> **Exercise text**:
Float On by Modest Mouse of apparently going to be the definitive Song Of The Summer for the rest of my life. That album is 16 years old now. The summer it came out, I was a camp counselor at a summer camp in San Diego. One of the best summers of my life. I actually am in the process right now of connecting with a dear friend from that time, and we talked about that summer, the summer of 2004, specifically.
Another answer, a more recent discovery, is the entirety of Extended by YOUR SONG IS GOOD.
The whole thing is just blissfully chill vibes and oh so good. Perfect driving around with the windows down music.
I recently moved back to the area where I grew up. Tell me about where you grew up - has it changed? If you left, what would induce you to return? If you've always lived there, what would induce you to leave?
I grew up in Alabama. It was not a "good time," and I've never once thought about going back after having escaped.
I went back for a wedding a couple years ago, and it seems to be doing even worse on the whole despite some marginally successful pockets of revitalization. There's a Whole Foods, and a nice restaurant or two. But also the downtown is abandoned, boarded up, and decaying.
I feel like I really don't want to say much more about that here. This topic deserves its own dedicated post.
What tree is your favourite and why?

> **Given information**:
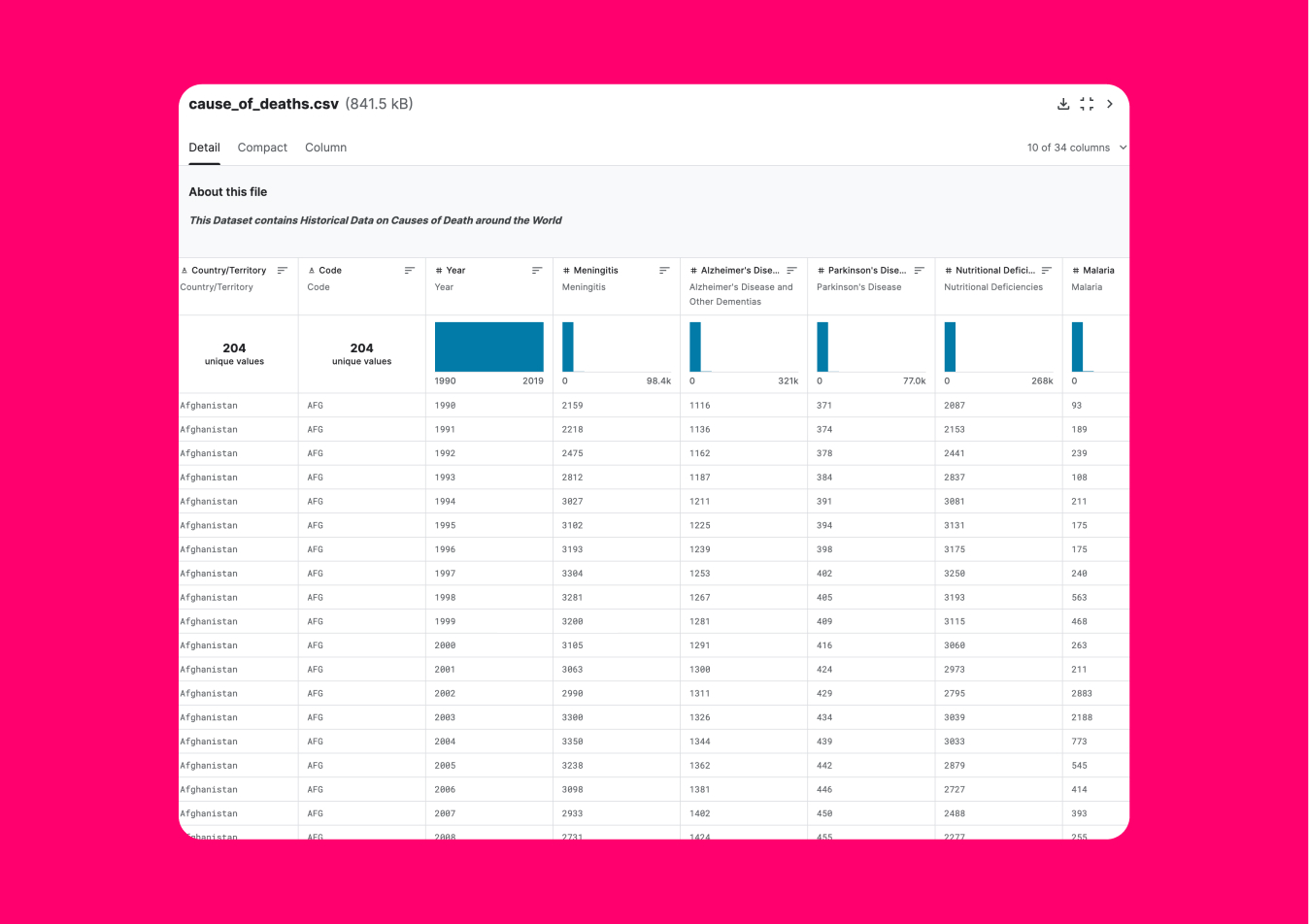The width and height of the screenshot is (1309, 924).
Task: Switch to the Column view tab
Action: [x=325, y=148]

> **Task requirements**:
A: Answer these from the blog post:
(i) In which city was the summer camp where the writer worked as a counselor?
(ii) Which YOUR SONG IS GOOD album does the writer recommend?
(iii) In which state did the writer grow up?
B: From the blog post, extract the passage from "I recently moved" up to and including "favourite and why?", word for word.
C: Write the next part of the blog post, picking up after its final line.

> **Responses to the exercise**:
A:
(i) San Diego
(ii) Extended
(iii) Alabama

B:
I recently moved back to the area where I grew up. Tell me about where you grew up - has it changed? If you left, what would induce you to return? If you've always lived there, what would induce you to leave?
I grew up in Alabama. It was not a "good time," and I've never once thought about going back after having escaped.
I went back for a wedding a couple years ago, and it seems to be doing even worse on the whole despite some marginally successful pockets of revitalization. There's a Whole Foods, and a nice restaurant or two. But also the downtown is abandoned, boarded up, and decaying.
I feel like I really don't want to say much more about that here. This topic deserves its own dedicated post.
What tree is your favourite and why?

C:
When I was a kid we had a huge weeping willow in our backyard and the branched reached all the way down to the ground, forming a perfect enclosure. You could walk through the branches and they would close behind you like a curtain. Because the inside of the enclosure was cut off so well from the sun, no grass or anything really grew in there. It was just soft earth.
It was the perfect place to go and sit and play around as a kid. I used to keep toy cars and trucks in there, and would spend hours under the branches of that tree.
What were you afraid of as a child? Are you still afraid or did you "grow" out of it?
I don't really being afraid of much as a kid. I was a pretty fearless child, and had a pretty sheltered upbringing.
I guess I'll share a random revulsion like acdw did.
gemini://gemini.circumlunar.space/users/acdw/2020-06-15-five-answers-to-five-questions.gmi
My whole life, I have had a certain revulsion to paper and paper products like cardboard. I can never predict when it's going to happen or what is going to set it off, but the feeling of dry paper sliding across my skin can give me the willies. And sometimes seeing somebody else tear a piece of paper in a certain way is so revolting that it almost makes me want to vomit.
When I worked at the library I used to, as part of my job, print lesson plans and other documents. Hundreds of them. And sometimes I just couldn't do it. The touch and feel of paper would suddenly jolt me and rock me enough that I'd actually stagger back a step away from the printer.
Who are some poets that you enjoy? What is it about them that speaks to you?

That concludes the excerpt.